March 18, 2007|Kathy Price-Robinson | Special to The Times

Green -- as in products that are energy-efficient, environmentally friendly, non-ozone depleting and nontoxic -- was the color du jour at the recent International Building Show in Orlando, Fla.

Here is a sampling of new products:

Solar Hot Water System in a Box

A new do-it-yourself solar hot water system has been introduced by Fafco, a Chico, Calif.-based company that specializes in solar pool heaters.

The new system can be installed by two nonprofessionals in half a day, the company claims, and the whole thing weighs just 62 pounds.

You screw onto the roof a black polymer panel, made of hundreds of tiny tubes. When the system is installed, water in these tubes is heated by the sun, and that heat is transferred to water that goes into your water tank.

The system costs about $1,800 and supplies half the hot water needs of a two- to three-person household, according to the company.

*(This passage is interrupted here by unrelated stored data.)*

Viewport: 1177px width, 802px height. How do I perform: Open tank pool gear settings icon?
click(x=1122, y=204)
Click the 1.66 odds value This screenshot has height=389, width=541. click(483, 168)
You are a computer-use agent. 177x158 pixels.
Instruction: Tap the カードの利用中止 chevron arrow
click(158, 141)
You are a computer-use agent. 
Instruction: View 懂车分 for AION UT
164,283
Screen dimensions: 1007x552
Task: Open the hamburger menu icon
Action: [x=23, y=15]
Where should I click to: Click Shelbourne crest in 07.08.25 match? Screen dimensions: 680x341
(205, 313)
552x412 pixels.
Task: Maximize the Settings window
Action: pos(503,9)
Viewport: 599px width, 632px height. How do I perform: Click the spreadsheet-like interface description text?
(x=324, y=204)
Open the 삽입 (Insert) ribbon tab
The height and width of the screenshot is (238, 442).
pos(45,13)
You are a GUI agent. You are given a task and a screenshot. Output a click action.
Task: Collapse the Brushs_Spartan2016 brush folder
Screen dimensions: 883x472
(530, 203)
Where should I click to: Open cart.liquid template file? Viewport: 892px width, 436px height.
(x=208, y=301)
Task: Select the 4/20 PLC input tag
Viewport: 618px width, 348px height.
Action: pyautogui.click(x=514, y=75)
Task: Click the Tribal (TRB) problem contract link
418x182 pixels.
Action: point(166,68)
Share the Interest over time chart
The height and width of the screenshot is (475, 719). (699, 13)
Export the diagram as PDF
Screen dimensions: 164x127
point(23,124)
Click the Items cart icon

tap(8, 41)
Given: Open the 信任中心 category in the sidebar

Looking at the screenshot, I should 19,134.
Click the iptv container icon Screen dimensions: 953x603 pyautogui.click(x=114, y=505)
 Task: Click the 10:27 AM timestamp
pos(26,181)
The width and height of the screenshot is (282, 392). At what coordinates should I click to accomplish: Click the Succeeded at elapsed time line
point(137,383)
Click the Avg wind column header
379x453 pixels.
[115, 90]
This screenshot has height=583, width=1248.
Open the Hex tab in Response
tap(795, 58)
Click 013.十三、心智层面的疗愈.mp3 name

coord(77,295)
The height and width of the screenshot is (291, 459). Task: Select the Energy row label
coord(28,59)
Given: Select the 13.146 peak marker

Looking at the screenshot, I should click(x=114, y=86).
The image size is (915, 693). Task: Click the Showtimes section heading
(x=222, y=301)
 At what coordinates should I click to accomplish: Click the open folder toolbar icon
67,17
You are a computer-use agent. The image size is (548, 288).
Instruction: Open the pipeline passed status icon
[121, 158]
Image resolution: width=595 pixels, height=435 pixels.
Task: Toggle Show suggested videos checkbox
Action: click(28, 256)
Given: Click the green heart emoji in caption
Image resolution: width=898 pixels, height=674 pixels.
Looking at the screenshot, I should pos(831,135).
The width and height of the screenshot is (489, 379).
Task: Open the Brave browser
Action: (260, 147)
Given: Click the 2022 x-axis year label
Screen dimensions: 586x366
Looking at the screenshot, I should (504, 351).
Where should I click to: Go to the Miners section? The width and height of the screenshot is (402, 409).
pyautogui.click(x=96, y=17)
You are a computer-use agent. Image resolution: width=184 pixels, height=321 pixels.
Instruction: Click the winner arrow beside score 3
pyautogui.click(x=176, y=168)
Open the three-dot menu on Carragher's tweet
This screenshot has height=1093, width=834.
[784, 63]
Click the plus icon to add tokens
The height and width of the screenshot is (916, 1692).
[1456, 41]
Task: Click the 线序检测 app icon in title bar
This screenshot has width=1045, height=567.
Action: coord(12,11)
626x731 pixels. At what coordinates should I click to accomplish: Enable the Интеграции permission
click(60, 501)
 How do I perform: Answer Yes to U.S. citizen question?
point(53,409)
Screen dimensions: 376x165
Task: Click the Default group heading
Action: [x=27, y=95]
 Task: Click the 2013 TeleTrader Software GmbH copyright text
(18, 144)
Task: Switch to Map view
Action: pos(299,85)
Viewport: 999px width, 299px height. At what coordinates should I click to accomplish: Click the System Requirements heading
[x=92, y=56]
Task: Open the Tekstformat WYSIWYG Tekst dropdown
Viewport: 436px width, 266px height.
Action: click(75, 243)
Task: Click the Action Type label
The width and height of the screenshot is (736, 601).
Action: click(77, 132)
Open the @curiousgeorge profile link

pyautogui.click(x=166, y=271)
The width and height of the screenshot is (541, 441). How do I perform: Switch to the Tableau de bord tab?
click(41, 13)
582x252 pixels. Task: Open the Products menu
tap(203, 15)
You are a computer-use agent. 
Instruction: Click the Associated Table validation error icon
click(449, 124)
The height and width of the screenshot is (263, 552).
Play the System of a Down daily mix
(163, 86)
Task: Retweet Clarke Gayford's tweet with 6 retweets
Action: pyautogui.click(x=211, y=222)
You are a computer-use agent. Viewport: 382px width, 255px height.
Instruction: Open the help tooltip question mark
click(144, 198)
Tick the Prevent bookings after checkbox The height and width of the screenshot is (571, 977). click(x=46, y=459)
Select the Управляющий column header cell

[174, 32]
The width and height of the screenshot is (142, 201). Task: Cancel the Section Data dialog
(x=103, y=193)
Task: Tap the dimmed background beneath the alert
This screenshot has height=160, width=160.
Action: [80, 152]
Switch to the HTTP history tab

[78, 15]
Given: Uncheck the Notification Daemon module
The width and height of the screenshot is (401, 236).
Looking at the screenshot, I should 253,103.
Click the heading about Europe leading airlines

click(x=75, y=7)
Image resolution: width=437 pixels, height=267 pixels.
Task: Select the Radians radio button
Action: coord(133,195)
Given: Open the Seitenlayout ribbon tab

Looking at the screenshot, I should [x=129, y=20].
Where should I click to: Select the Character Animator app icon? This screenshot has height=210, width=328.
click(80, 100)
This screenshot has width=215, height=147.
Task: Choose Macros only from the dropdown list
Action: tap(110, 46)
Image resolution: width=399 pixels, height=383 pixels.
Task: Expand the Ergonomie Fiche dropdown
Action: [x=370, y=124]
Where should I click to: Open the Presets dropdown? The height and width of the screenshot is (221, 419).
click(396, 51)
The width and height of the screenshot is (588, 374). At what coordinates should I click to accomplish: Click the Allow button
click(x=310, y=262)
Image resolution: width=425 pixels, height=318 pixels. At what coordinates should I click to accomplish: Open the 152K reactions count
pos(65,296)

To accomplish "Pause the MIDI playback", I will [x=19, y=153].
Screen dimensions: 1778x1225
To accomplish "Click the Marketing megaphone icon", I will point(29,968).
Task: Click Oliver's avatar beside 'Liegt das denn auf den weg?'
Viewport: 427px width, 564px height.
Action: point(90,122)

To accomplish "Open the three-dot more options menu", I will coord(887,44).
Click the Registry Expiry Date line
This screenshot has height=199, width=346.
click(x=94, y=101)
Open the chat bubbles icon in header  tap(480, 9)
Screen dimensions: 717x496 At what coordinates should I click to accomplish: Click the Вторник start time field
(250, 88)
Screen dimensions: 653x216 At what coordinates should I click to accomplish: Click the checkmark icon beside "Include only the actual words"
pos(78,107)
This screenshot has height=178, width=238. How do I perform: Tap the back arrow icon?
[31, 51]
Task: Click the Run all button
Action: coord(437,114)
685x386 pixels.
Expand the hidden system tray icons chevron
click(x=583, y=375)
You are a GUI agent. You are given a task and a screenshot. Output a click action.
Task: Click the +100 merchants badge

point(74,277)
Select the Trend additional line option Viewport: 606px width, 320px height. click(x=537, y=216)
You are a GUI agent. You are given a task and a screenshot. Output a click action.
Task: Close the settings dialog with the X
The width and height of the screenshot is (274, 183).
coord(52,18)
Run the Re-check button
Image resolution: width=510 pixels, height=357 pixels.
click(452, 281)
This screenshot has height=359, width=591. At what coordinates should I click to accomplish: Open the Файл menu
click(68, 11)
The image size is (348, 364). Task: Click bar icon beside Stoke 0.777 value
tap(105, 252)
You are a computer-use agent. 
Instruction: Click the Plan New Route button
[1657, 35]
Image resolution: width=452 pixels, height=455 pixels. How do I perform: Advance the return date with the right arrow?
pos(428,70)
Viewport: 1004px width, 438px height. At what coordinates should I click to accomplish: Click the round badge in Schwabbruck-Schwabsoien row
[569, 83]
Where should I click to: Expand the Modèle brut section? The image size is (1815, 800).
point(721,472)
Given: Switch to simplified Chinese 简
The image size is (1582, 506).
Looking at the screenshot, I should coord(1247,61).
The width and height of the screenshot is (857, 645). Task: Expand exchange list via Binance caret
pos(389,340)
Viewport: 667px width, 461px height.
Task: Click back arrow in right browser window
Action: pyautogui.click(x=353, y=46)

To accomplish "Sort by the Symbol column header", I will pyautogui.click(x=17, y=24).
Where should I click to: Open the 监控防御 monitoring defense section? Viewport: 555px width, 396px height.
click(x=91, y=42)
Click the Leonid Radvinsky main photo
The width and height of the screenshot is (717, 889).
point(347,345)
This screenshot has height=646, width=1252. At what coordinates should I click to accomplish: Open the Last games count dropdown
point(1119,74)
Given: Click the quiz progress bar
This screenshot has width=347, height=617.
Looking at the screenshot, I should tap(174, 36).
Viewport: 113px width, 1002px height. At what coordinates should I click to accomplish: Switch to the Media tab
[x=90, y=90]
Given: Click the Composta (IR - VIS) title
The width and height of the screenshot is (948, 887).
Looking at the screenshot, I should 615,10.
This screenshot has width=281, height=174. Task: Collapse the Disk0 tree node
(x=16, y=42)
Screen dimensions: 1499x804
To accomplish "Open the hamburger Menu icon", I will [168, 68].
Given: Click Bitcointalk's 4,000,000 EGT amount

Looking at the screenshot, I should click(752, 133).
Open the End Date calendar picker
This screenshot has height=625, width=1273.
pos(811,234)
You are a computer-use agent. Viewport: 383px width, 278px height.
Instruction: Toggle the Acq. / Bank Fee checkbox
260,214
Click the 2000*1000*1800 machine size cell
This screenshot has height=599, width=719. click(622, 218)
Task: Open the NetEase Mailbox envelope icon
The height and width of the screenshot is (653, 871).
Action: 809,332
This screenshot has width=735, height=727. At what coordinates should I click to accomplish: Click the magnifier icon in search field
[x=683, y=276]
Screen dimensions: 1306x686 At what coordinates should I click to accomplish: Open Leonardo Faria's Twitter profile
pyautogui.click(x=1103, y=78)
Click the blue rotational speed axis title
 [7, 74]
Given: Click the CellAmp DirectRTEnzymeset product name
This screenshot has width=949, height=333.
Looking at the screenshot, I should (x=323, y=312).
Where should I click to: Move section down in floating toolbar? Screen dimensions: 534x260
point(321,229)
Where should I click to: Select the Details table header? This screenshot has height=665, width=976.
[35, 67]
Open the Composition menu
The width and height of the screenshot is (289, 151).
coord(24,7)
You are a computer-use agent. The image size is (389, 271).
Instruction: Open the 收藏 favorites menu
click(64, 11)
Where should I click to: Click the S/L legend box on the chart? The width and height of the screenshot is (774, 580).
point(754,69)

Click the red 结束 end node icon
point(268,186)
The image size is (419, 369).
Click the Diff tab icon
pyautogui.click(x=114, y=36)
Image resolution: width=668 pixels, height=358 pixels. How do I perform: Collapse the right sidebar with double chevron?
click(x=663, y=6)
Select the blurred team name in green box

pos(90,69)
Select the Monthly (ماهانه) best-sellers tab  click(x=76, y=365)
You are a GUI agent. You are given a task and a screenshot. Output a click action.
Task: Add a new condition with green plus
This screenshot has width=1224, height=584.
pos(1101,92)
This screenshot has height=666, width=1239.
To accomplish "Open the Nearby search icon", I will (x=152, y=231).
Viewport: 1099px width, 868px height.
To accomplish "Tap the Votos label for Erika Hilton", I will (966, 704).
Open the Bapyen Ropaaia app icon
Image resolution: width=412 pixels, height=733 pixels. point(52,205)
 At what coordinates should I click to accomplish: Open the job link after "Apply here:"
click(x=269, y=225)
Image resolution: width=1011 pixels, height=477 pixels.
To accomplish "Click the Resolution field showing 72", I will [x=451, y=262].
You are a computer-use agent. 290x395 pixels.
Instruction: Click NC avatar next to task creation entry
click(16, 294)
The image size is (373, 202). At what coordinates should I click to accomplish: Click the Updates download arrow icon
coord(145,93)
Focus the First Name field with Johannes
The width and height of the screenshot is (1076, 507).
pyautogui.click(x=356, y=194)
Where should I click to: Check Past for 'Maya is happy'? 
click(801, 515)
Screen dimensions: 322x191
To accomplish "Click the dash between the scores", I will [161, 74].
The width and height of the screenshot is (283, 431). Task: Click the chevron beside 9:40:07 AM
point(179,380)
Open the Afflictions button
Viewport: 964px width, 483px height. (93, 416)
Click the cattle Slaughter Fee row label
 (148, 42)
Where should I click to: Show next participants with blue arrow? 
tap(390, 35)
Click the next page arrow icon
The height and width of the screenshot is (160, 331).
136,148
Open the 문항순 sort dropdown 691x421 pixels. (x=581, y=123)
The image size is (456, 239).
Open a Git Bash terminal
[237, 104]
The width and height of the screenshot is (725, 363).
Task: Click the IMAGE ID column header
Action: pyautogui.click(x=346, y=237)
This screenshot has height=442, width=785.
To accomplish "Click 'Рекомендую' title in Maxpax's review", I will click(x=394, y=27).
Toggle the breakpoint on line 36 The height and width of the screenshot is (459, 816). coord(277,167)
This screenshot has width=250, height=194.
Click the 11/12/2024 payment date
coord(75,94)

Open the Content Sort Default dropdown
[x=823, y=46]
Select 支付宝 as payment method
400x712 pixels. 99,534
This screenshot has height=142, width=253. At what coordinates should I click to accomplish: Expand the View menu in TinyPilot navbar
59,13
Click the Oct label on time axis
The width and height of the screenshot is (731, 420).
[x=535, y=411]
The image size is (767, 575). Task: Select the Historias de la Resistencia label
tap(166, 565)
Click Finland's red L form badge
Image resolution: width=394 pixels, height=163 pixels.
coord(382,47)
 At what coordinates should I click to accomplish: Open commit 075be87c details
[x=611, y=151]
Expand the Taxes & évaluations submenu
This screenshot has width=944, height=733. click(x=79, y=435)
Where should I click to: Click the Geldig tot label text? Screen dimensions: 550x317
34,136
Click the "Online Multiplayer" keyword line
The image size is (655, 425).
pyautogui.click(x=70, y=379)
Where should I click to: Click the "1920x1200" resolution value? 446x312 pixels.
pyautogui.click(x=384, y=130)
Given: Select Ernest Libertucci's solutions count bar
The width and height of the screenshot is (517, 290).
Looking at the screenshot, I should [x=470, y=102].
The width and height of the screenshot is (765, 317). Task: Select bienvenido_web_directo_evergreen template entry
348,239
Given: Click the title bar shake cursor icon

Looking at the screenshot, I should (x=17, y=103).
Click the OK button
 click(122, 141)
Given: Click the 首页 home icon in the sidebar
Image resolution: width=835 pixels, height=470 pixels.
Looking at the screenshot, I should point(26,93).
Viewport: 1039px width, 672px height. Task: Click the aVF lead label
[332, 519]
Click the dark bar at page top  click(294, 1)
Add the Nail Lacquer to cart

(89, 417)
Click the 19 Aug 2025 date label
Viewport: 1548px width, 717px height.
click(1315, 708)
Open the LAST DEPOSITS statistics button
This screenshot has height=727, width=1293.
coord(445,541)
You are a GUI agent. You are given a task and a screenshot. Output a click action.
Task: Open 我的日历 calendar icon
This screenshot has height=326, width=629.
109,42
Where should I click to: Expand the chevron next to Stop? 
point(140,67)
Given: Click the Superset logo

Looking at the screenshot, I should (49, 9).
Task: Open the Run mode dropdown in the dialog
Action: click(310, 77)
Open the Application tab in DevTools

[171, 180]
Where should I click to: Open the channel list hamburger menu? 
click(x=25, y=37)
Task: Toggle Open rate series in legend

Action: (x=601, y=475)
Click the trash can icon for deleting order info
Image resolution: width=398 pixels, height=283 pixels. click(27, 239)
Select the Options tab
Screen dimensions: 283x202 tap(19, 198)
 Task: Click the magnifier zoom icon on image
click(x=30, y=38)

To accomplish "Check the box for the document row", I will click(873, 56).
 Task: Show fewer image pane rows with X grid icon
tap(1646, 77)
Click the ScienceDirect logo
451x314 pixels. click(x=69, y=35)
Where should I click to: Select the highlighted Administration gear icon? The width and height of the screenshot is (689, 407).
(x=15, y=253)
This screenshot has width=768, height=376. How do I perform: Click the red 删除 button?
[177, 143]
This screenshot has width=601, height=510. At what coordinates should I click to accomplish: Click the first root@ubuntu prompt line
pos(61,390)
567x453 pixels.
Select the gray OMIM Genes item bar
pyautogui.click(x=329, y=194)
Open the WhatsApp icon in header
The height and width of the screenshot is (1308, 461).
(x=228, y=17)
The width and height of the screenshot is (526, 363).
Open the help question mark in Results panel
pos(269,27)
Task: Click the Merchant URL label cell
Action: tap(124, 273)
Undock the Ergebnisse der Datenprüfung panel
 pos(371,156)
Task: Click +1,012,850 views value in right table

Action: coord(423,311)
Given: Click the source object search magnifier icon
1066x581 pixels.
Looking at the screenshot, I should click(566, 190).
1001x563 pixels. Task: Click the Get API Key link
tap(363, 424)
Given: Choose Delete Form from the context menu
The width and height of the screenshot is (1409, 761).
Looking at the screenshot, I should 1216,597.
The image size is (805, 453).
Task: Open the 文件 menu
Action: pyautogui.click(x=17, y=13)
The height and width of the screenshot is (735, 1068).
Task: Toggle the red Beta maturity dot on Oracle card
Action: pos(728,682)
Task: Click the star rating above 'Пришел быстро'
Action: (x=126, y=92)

And thanks to the Energy Policy Act of 2005, parts of which have been extended through 2008, the system comes with a $600 tax credit if the heated water is used for the home, and not for a pool or hot tub.

Fafco claims this system pays for itself in less than three years. The downside is that although a traditional system made of copper lasts more than 20 years, this system will last 12 to 15 years.

For more information, go to www.hot2o.com or call (800) 994-7652.

Trex Contours composite deck boards

Made from reclaimed plastics and wood products -- mostly recycled plastic bags and ground-up pallets -- these boards are designed to have the warmth of wood without the upkeep.

Trouble is, some Trex products (and other composite deck boards) don't look so much like wood. Too smooth. Too uniform. Though we don't want wood that splinters, some of us like the look of real wood. After all, old barn wood sells at a high premium.

To satisfy the desires of hard-core wood lovers, Trex developed Contours, a product that has what the company describes as "a bold, dramatic grain." And it does look and feel more woody.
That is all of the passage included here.